--- PASSAGE PROVIDED Enclosed Below ---

Matt Ridley on If Not a Writer
  Matt Ridley     Biography    
Recorded: 09 Sep 2003

I don’t know. I can’t answer that question. But, what I do is lots of different things. And to some extent that’s what writing is all about is having a short attention span. In fact, being a journalist you are almost required to have a short attention span. And I change what I’m doing every five or ten years it seems to me. So I don’t think scientists should do that. Scientists have to have focus and stick to things and see them through. If you find you’ve got a short attention span then journalism is a goof profession to go into. Perhaps that’s why I did it.

Matt Ridley is a journalist and a leading science writer. He earned his Ph.D. in zoology from Oxford University in 1983. He worked as a correspondent and editor for The Economist, a columnist for Daily Telegraph and Sunday Telegraph and as editor of The Best American Science Writing 2002.

--- End of Enclosed PASSAGE PROVIDED ---

_WHAT YOU WILL DO_
According to the text about Matt Ridley, in what year and from which university did he earn his Ph.D. in zoology? The material that follows is not needed for this task.

--- EXTRACTED INFORMATION Enclosed Below ---

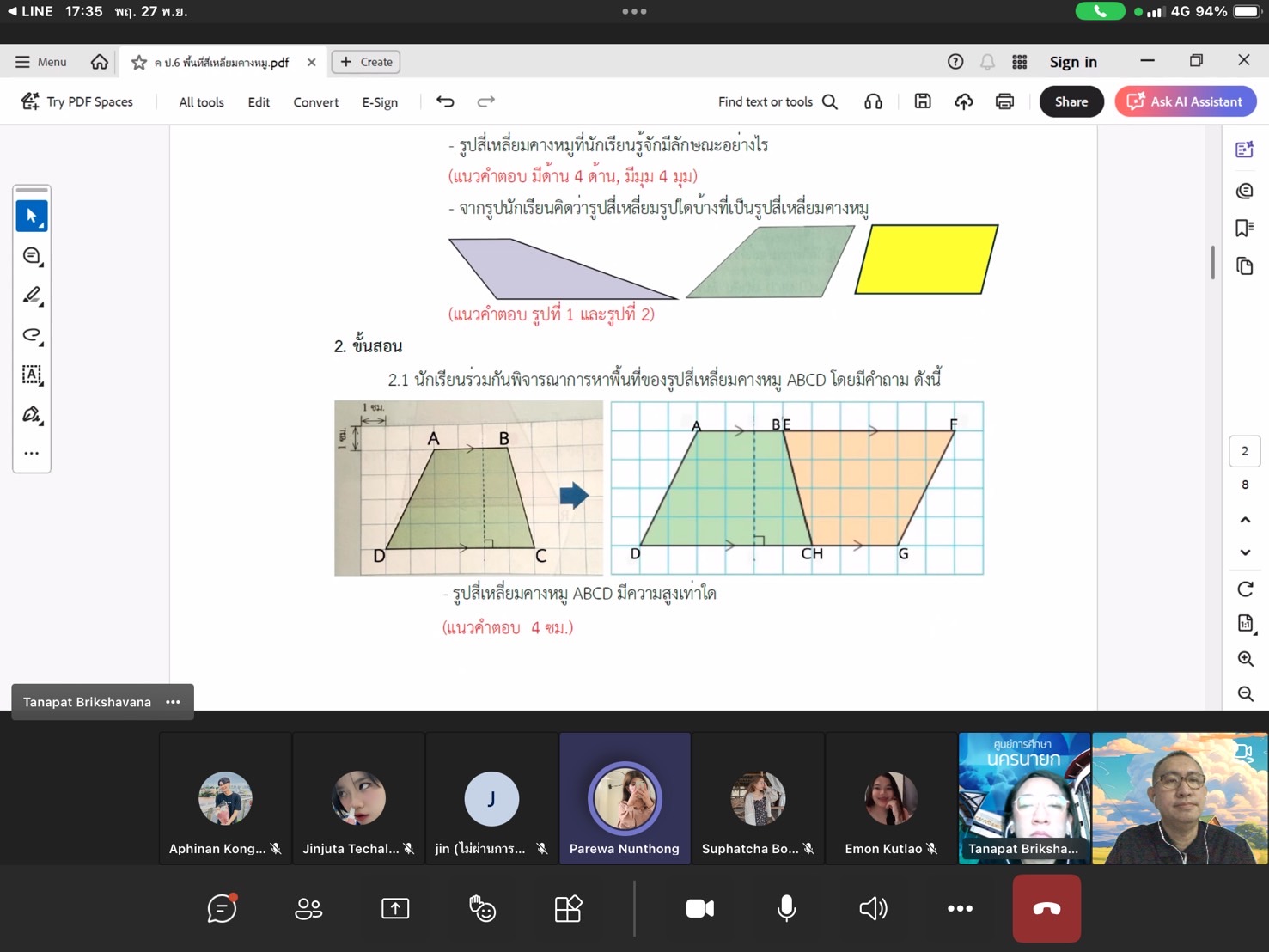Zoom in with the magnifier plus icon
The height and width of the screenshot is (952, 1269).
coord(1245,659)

--- End of Enclosed EXTRACTED INFORMATION ---
--- EXTRACTED INFORMATION Enclosed Below ---

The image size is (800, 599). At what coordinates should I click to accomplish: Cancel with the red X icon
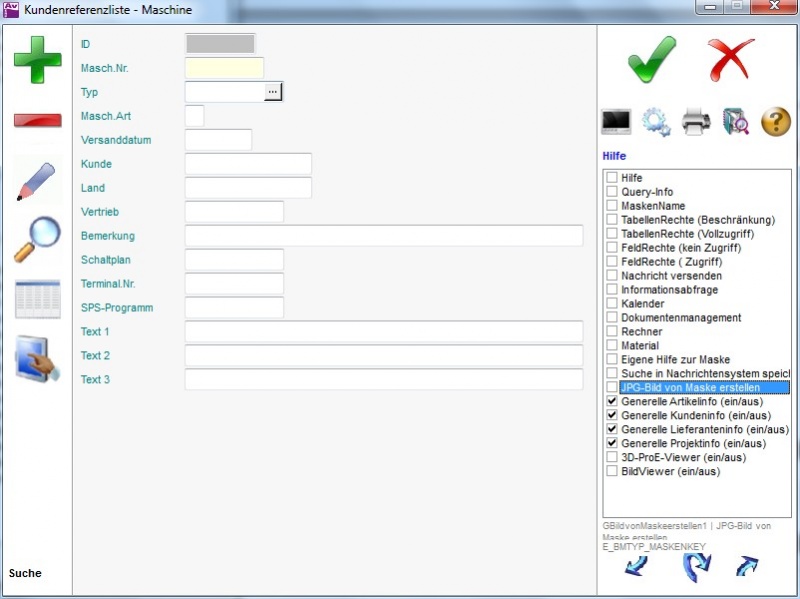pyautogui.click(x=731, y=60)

--- End of Enclosed EXTRACTED INFORMATION ---

_EXERCISE RESULT_
He earned it from Oxford University in 1983.